### Dataset excerpts
---
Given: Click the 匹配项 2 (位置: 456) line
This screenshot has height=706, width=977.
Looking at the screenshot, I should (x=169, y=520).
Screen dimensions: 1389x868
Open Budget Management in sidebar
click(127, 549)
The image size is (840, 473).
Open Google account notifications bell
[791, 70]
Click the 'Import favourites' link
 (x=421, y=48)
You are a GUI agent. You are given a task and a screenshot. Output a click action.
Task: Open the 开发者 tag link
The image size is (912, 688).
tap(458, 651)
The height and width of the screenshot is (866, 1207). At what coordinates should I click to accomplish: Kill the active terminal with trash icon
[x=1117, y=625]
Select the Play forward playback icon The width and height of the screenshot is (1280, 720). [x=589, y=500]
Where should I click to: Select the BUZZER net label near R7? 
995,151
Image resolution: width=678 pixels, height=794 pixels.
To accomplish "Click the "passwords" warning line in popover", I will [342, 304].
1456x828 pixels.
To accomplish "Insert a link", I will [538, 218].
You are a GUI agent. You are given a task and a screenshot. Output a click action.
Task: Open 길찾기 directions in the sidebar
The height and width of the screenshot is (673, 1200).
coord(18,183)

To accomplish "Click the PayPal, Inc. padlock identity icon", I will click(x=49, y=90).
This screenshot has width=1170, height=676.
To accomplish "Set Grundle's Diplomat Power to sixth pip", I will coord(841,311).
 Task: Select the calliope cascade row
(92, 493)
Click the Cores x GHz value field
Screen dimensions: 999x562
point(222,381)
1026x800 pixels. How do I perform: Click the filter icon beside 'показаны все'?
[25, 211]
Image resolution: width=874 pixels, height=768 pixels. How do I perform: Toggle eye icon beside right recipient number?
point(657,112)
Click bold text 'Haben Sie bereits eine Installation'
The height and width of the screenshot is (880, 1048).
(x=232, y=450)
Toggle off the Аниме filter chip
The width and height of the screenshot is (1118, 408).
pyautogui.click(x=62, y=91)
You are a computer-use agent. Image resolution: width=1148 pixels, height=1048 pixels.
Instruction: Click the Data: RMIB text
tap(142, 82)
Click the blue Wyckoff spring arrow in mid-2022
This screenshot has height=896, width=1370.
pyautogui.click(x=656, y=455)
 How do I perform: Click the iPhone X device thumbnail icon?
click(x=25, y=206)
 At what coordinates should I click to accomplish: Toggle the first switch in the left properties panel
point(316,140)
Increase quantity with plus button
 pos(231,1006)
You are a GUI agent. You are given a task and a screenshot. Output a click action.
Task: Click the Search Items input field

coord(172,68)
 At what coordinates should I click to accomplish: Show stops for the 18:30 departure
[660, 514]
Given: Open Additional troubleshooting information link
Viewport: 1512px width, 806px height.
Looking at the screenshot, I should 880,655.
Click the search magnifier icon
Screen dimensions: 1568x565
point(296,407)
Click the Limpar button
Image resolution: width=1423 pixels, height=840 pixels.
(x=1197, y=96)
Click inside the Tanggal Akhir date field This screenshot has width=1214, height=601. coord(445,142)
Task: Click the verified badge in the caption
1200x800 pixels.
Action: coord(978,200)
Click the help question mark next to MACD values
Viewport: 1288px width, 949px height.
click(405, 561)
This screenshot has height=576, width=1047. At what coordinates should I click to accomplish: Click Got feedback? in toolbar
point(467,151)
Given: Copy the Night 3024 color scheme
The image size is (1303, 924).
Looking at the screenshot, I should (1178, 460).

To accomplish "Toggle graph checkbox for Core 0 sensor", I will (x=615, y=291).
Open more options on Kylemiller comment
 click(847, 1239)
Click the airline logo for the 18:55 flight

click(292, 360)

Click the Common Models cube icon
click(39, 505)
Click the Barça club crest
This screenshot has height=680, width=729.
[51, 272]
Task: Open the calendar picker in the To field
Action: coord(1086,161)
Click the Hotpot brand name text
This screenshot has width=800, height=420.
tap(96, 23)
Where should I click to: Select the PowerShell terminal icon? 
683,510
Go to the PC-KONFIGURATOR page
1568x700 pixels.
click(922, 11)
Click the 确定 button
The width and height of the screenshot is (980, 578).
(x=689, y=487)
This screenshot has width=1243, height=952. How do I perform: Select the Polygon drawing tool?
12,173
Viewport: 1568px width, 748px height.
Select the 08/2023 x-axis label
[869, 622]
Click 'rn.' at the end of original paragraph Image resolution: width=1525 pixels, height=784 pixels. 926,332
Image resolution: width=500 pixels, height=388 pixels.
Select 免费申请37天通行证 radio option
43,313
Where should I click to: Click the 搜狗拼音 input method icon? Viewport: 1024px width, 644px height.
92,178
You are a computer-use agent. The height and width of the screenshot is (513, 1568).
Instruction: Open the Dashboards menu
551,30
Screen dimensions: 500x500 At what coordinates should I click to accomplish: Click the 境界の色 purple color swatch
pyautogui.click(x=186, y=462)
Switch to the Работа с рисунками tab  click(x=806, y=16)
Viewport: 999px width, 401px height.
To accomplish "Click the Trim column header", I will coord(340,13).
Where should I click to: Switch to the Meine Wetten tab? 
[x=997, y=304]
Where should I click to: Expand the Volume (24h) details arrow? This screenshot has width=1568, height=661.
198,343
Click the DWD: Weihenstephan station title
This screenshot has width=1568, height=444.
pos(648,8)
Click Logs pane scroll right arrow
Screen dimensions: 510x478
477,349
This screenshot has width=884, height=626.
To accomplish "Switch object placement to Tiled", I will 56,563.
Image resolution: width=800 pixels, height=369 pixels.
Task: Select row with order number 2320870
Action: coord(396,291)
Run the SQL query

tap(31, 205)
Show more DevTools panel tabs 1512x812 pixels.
---
### Set task
Reproduce every line of the material above exactly as it appears, from the first line to the last.

### Expected answer
Given: Click the 匹配项 2 (位置: 456) line
This screenshot has height=706, width=977.
Looking at the screenshot, I should (x=169, y=520).
Screen dimensions: 1389x868
Open Budget Management in sidebar
click(127, 549)
The image size is (840, 473).
Open Google account notifications bell
[791, 70]
Click the 'Import favourites' link
 (x=421, y=48)
You are a GUI agent. You are given a task and a screenshot. Output a click action.
Task: Open the 开发者 tag link
The image size is (912, 688).
tap(458, 651)
The height and width of the screenshot is (866, 1207). At what coordinates should I click to accomplish: Kill the active terminal with trash icon
[x=1117, y=625]
Select the Play forward playback icon The width and height of the screenshot is (1280, 720). [x=589, y=500]
Where should I click to: Select the BUZZER net label near R7? 
995,151
Image resolution: width=678 pixels, height=794 pixels.
To accomplish "Click the "passwords" warning line in popover", I will [342, 304].
1456x828 pixels.
To accomplish "Insert a link", I will [538, 218].
You are a GUI agent. You are given a task and a screenshot. Output a click action.
Task: Open 길찾기 directions in the sidebar
The height and width of the screenshot is (673, 1200).
coord(18,183)

To accomplish "Click the PayPal, Inc. padlock identity icon", I will click(x=49, y=90).
This screenshot has width=1170, height=676.
To accomplish "Set Grundle's Diplomat Power to sixth pip", I will coord(841,311).
 Task: Select the calliope cascade row
(92, 493)
Click the Cores x GHz value field
Screen dimensions: 999x562
point(222,381)
1026x800 pixels. How do I perform: Click the filter icon beside 'показаны все'?
[25, 211]
Image resolution: width=874 pixels, height=768 pixels. How do I perform: Toggle eye icon beside right recipient number?
point(657,112)
Click bold text 'Haben Sie bereits eine Installation'
The height and width of the screenshot is (880, 1048).
(x=232, y=450)
Toggle off the Аниме filter chip
The width and height of the screenshot is (1118, 408).
pyautogui.click(x=62, y=91)
You are a computer-use agent. Image resolution: width=1148 pixels, height=1048 pixels.
Instruction: Click the Data: RMIB text
tap(142, 82)
Click the blue Wyckoff spring arrow in mid-2022
This screenshot has height=896, width=1370.
pyautogui.click(x=656, y=455)
 How do I perform: Click the iPhone X device thumbnail icon?
click(x=25, y=206)
 At what coordinates should I click to accomplish: Toggle the first switch in the left properties panel
point(316,140)
Increase quantity with plus button
 pos(231,1006)
You are a GUI agent. You are given a task and a screenshot. Output a click action.
Task: Click the Search Items input field

coord(172,68)
 At what coordinates should I click to accomplish: Show stops for the 18:30 departure
[660, 514]
Given: Open Additional troubleshooting information link
Viewport: 1512px width, 806px height.
Looking at the screenshot, I should 880,655.
Click the search magnifier icon
Screen dimensions: 1568x565
point(296,407)
Click the Limpar button
Image resolution: width=1423 pixels, height=840 pixels.
(x=1197, y=96)
Click inside the Tanggal Akhir date field This screenshot has width=1214, height=601. coord(445,142)
Task: Click the verified badge in the caption
1200x800 pixels.
Action: coord(978,200)
Click the help question mark next to MACD values
Viewport: 1288px width, 949px height.
click(405, 561)
This screenshot has height=576, width=1047. At what coordinates should I click to accomplish: Click Got feedback? in toolbar
point(467,151)
Given: Copy the Night 3024 color scheme
The image size is (1303, 924).
Looking at the screenshot, I should (1178, 460).

To accomplish "Toggle graph checkbox for Core 0 sensor", I will (x=615, y=291).
Open more options on Kylemiller comment
 click(847, 1239)
Click the airline logo for the 18:55 flight

click(292, 360)

Click the Common Models cube icon
click(39, 505)
Click the Barça club crest
This screenshot has height=680, width=729.
[51, 272]
Task: Open the calendar picker in the To field
Action: coord(1086,161)
Click the Hotpot brand name text
This screenshot has width=800, height=420.
tap(96, 23)
Where should I click to: Select the PowerShell terminal icon? 
683,510
Go to the PC-KONFIGURATOR page
1568x700 pixels.
click(922, 11)
Click the 确定 button
The width and height of the screenshot is (980, 578).
(x=689, y=487)
This screenshot has width=1243, height=952. How do I perform: Select the Polygon drawing tool?
12,173
Viewport: 1568px width, 748px height.
Select the 08/2023 x-axis label
[869, 622]
Click 'rn.' at the end of original paragraph Image resolution: width=1525 pixels, height=784 pixels. 926,332
Image resolution: width=500 pixels, height=388 pixels.
Select 免费申请37天通行证 radio option
43,313
Where should I click to: Click the 搜狗拼音 input method icon? Viewport: 1024px width, 644px height.
92,178
You are a computer-use agent. The height and width of the screenshot is (513, 1568).
Instruction: Open the Dashboards menu
551,30
Screen dimensions: 500x500 At what coordinates should I click to accomplish: Click the 境界の色 purple color swatch
pyautogui.click(x=186, y=462)
Switch to the Работа с рисунками tab  click(x=806, y=16)
Viewport: 999px width, 401px height.
To accomplish "Click the Trim column header", I will coord(340,13).
Where should I click to: Switch to the Meine Wetten tab? 
[x=997, y=304]
Where should I click to: Expand the Volume (24h) details arrow? This screenshot has width=1568, height=661.
198,343
Click the DWD: Weihenstephan station title
This screenshot has width=1568, height=444.
pos(648,8)
Click Logs pane scroll right arrow
Screen dimensions: 510x478
477,349
This screenshot has width=884, height=626.
To accomplish "Switch object placement to Tiled", I will 56,563.
Image resolution: width=800 pixels, height=369 pixels.
Task: Select row with order number 2320870
Action: coord(396,291)
Run the SQL query

tap(31, 205)
Show more DevTools panel tabs 1512x812 pixels.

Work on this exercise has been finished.